Instrumento Honorários (referência)
Testamento simples R$ 3.000 a R$ 8.000
Testamento complexo com cláusulas específicas R$ 8.000 a R$ 20.000
Doação com reserva de usufruto (1-2 bens) R$ 3.500 a R$ 8.000
Holding familiar (criação + reorganização) R$ 15.000 a R$ 60.000
Planejamento integrado empresa familiar R$ 25.000 a R$ 150.000

Honorários variam com complexidade e volume patrimonial. Acompanhamento anual de manutenção também é contratado à parte.

Por que nos escolher

  1. Parceria contábil e tributária — planejamento integrado
  2. Experiência em holdings de famílias com empresas
  3. Atuação em patrimônio internacional
  4. Testamentos sob medida — cláusulas adequadas ao caso, não modelo pronto

Situações relacionadas

FAQ — Dúvidas sobre planejamento sucessório

A partir de qual patrimônio vale a pena planejar? Não há regra rígida. Acima de R$ 1-2 milhões, quase sempre vale. Abaixo, testamento pode bastar.

Posso deixar tudo para um filho só? Não, se tiver herdeiros necessários. Só os 50% disponíveis podem ser destinados livremente.

Holding é blindagem patrimonial? Não totalmente. Protege contra alguns riscos, mas dívidas pessoais do sócio podem alcançar cotas.

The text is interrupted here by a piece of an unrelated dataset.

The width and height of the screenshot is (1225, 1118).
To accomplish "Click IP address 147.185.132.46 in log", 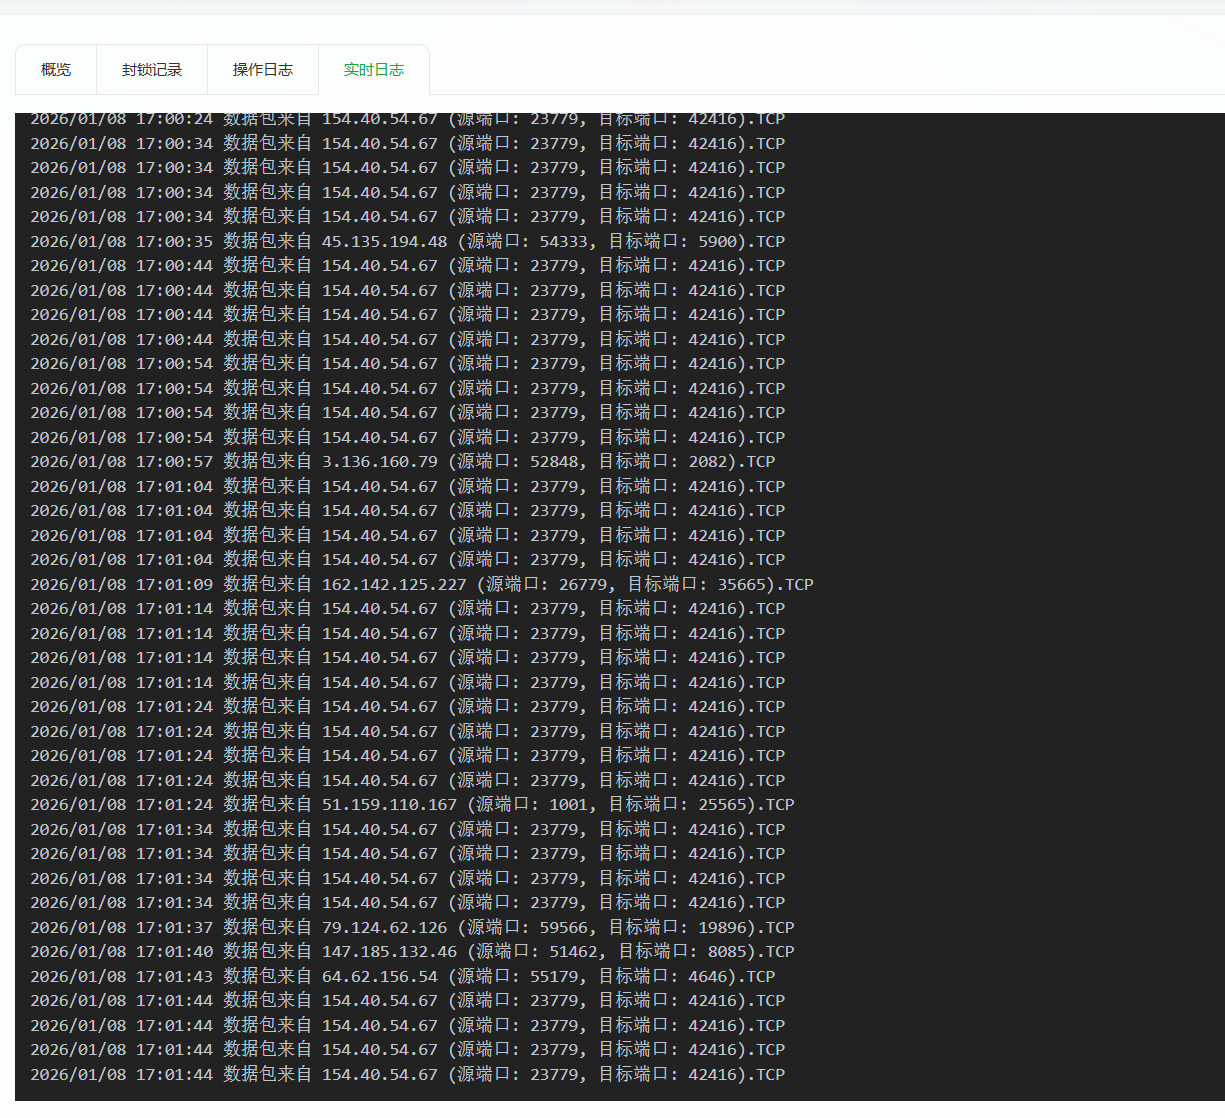I will [x=389, y=952].
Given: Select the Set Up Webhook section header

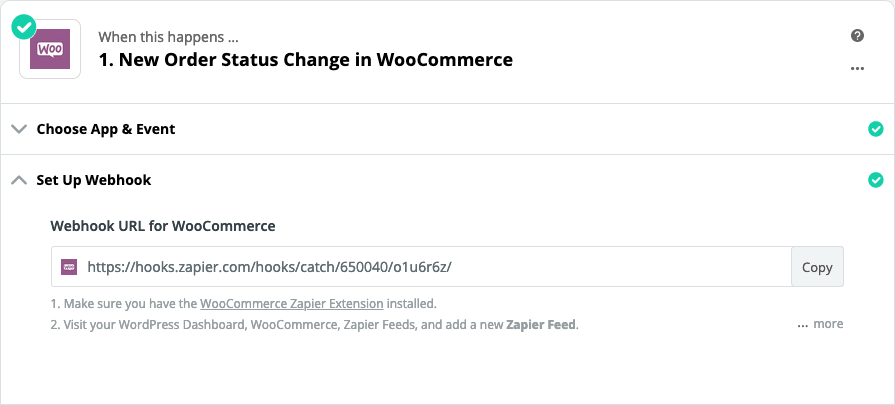Looking at the screenshot, I should 448,180.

Posso revogar um testamento? Sim, a qualquer tempo, por novo testamento ou revogação expressa.

Doação com reserva de usufruto pode voltar atrás? Em regra, não — é ato praticamente definitivo.

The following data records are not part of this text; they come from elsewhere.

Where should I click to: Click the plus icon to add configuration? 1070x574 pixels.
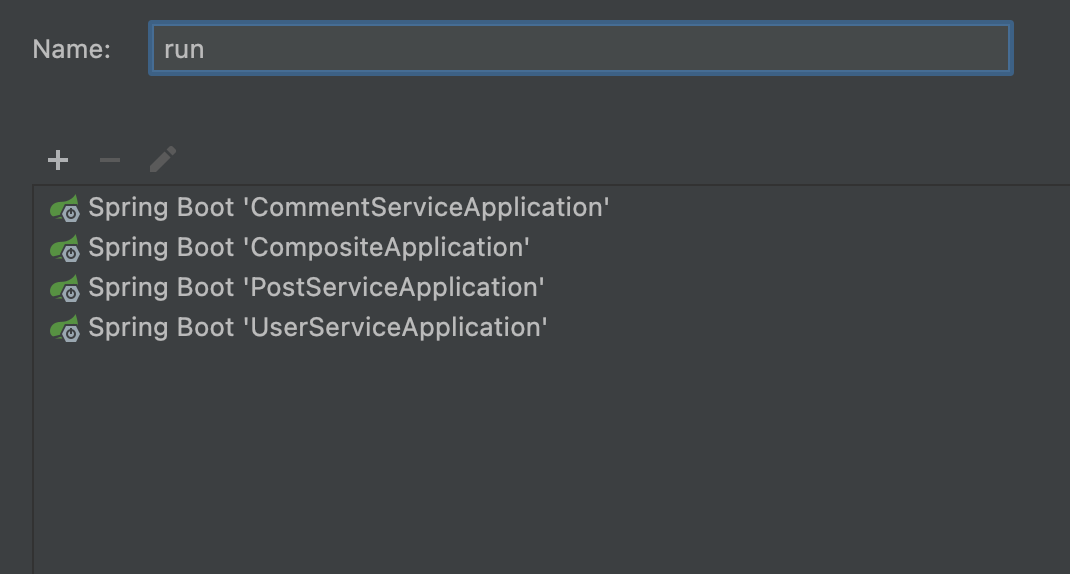[58, 160]
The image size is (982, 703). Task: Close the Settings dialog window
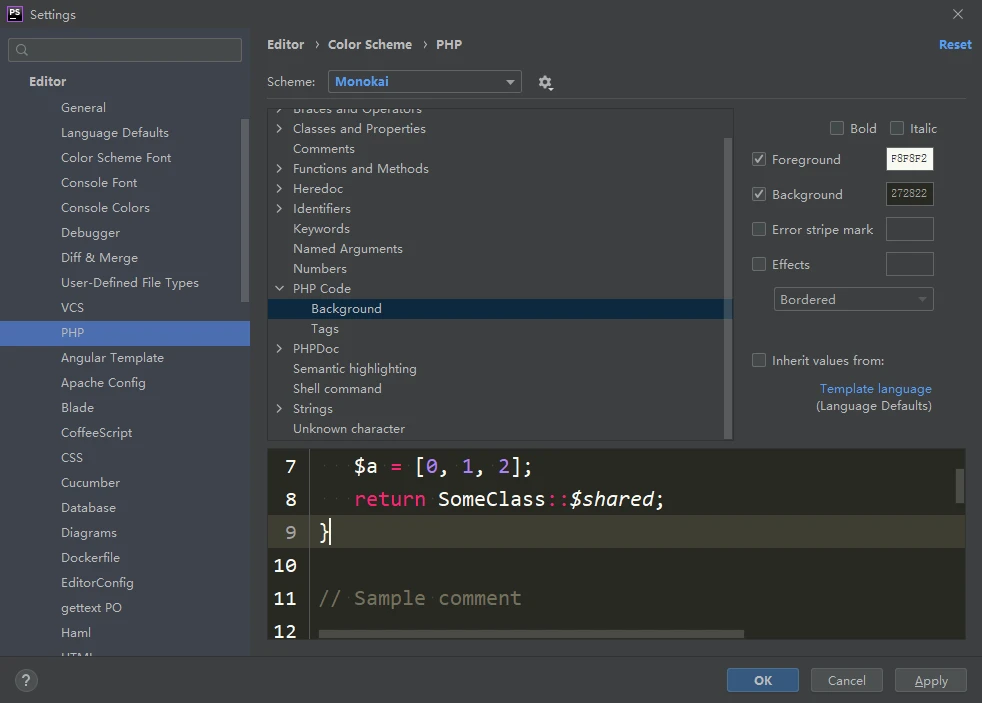pyautogui.click(x=957, y=14)
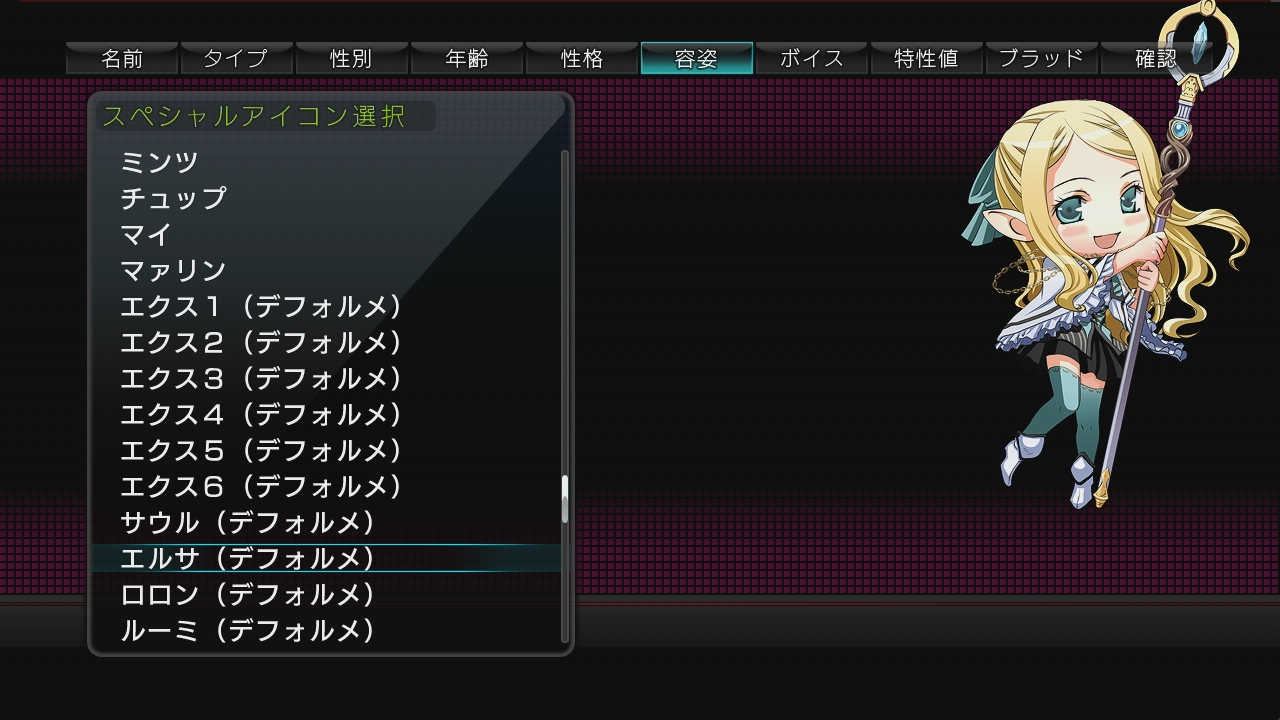Select the 名前 tab

click(x=122, y=58)
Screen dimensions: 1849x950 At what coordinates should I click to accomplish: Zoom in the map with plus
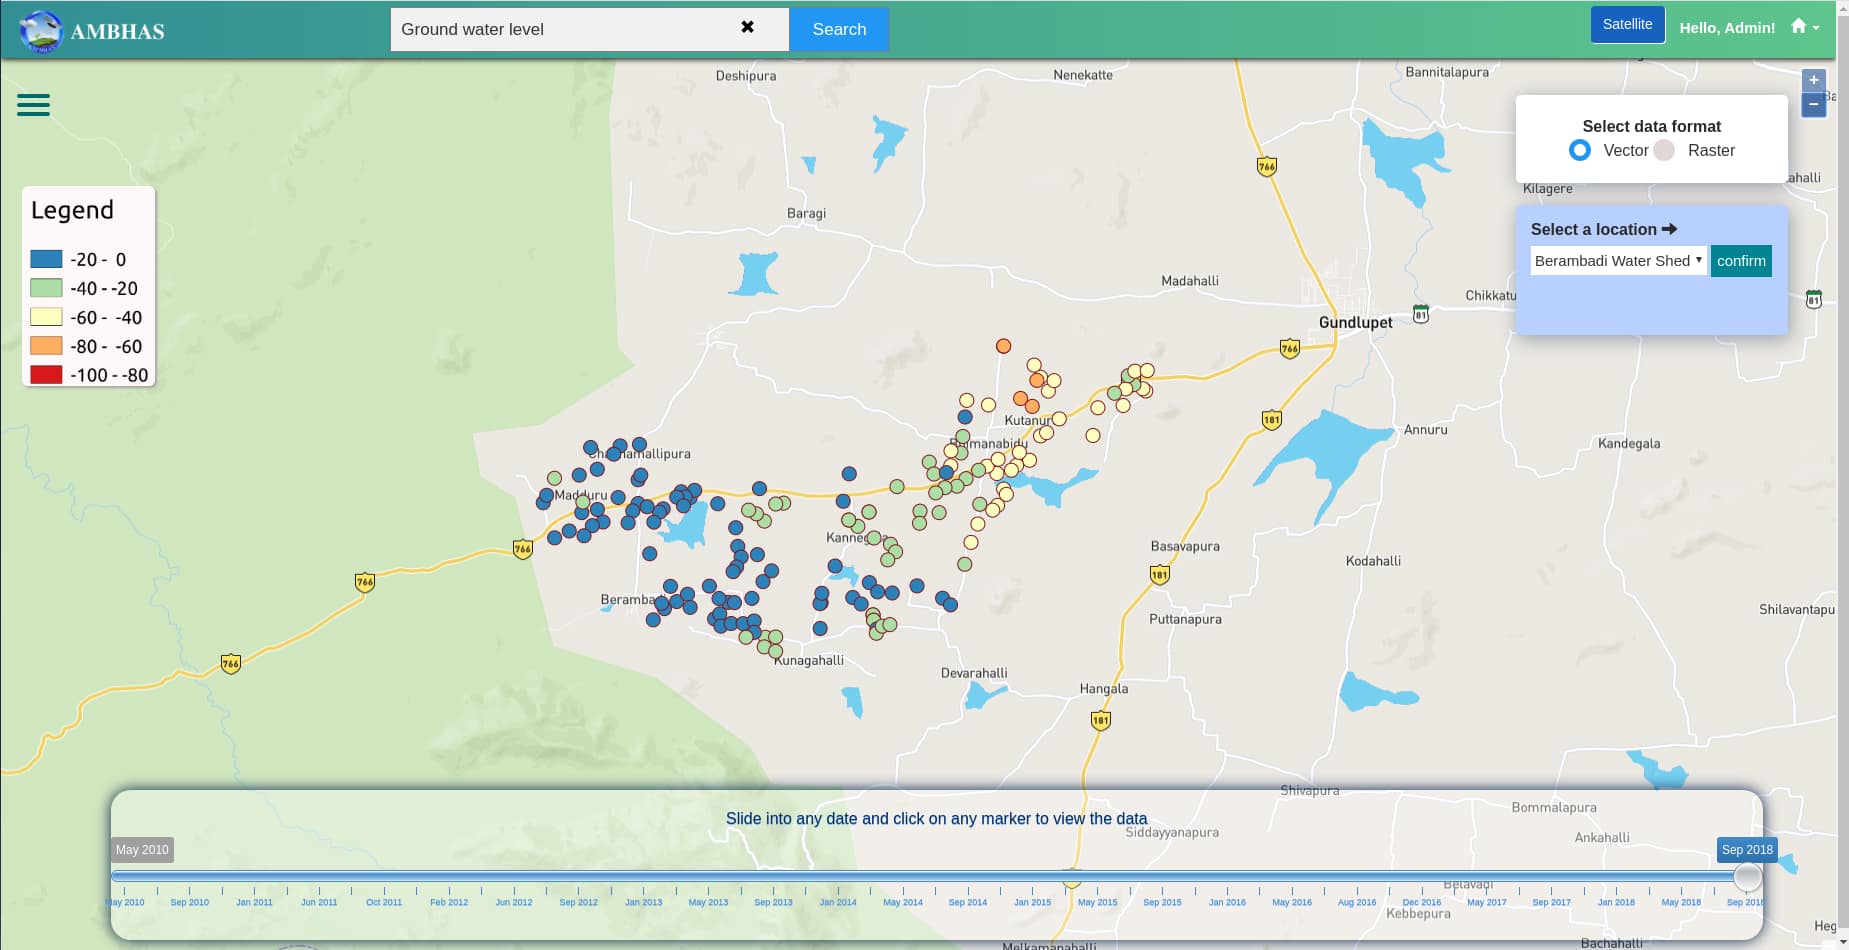coord(1813,80)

Previdência privada é sempre fora do inventário? Via de regra sim, mas há discussões jurisprudenciais para herdeiros necessários.

E se mudar a lei de ITCMD? Planejamento deve ser revisto. Algumas estruturas são robustas; outras precisam adaptação.

Posso incluir doações para instituições? Sim, dentro dos 50% disponíveis.

Vale a pena fazer trust no exterior? Depende. Tributação brasileira ficou mais rigorosa em 2024 (Lei 14.754). Análise caso a caso.

Meu filho tem deficiência — como protegê-lo? Testamento com cláusulas específicas, reserva de bens para sustento, nomeação de curador/tutor. Plano individualizado.